There were some scalar conflicts, like in case of a date where shopify accepts a string of a particular format but the generated POJO was accepting only java.util.Date object. We had to make some code changes there. Removing the jar file from the Maven libraries and adding the code to our application was the only option we had. The source code can be retrieved by unzipping the graphql-java-runtime-1.12.3-sources.jar file present in the com\graphql-java-generator\graphql-java-runtime{version_number} folder of your maven repository.
Java-GraphQL generator source code

To stop the auto-generation of the code during the build, we commented out the com.graphql-java-generator plugin from the pom file. So the generated graphql code was added to our application, instead of adding the jar file as a library. It increased the size of the application and the compilation time. Since we couldn’t come up with another solution, we had to make this sacrifice.

SpringBoot version issue

Another error which blocked us was the NoSuchMethodError:
java.lang.NoSuchMethodError: 'reactor.core.publisher.Mono reactor.core.publisher.Mono.retryWhen(java.util.function.Function)
We changed the SpringBoot version to 2.4.0 to get rid of this error.

Let us win together

Our journey with the Shopify app has been an adventurous one, falling down and getting up again to complete the race. The help we received from our colleagues and the development community has been great and wonderful. We started the journey during March 2021 building the Subscriber App, and got approved by mid August 2021, including the production extensions released by Shopify a week before our submission for approval. We have reached a position where we are stable, and currently we are concentrating on winning the marathon rather than completing it. But we don’t want to win it alone. We want all of the passionate Shopify experts and developers to win with us. And that is why we have described our journey here, hoping it may help someone to win the race.

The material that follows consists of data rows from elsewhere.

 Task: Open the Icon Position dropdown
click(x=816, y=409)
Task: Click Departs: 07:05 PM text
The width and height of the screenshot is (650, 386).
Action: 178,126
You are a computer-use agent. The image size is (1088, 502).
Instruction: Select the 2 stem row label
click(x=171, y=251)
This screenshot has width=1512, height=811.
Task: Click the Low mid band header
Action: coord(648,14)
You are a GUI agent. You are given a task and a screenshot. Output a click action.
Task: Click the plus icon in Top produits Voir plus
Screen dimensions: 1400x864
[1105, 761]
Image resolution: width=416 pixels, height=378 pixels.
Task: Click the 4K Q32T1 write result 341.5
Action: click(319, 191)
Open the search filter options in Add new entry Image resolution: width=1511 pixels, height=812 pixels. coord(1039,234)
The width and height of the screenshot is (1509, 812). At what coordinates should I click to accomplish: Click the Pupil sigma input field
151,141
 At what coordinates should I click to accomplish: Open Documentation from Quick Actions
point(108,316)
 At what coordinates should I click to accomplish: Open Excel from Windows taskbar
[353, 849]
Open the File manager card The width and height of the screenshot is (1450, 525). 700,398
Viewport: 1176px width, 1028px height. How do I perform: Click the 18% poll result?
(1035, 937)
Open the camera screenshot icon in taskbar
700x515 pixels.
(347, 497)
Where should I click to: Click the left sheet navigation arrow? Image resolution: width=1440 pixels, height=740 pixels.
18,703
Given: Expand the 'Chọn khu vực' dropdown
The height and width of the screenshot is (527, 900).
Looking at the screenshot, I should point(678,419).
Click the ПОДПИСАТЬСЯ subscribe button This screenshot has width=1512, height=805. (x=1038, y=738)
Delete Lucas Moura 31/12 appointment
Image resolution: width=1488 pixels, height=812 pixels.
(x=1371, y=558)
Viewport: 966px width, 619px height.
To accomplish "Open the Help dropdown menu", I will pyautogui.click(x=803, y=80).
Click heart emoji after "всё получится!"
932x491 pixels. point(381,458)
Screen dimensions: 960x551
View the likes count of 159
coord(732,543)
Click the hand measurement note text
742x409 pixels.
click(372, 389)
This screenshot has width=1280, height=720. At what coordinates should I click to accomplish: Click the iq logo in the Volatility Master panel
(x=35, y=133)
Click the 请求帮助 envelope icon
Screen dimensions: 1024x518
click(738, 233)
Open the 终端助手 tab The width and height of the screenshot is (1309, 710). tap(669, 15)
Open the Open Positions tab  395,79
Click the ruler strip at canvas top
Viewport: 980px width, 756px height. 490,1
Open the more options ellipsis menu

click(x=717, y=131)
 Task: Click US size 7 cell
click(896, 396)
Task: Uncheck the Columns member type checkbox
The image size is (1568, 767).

If anyone finds this useful or any other alternative methods to use Springboot for Shopify App development using Maven, please share in the below comments section. We would love to hear from you and start exploring more.

Top comments (1)

codenameone profile image
Shai Almog

That is very interesting and it's encouraging to see other Java developers trying to get Shopify working. I find their docs to be terribly opaque.

About GraphQL I suggest you take a look at project Manifold and its support for it. I've written a lot about Manifold in the past month but didn't get a chance to cover the GraphQL support yet. It's pretty fantastic and very close to what you would get with JavaScript.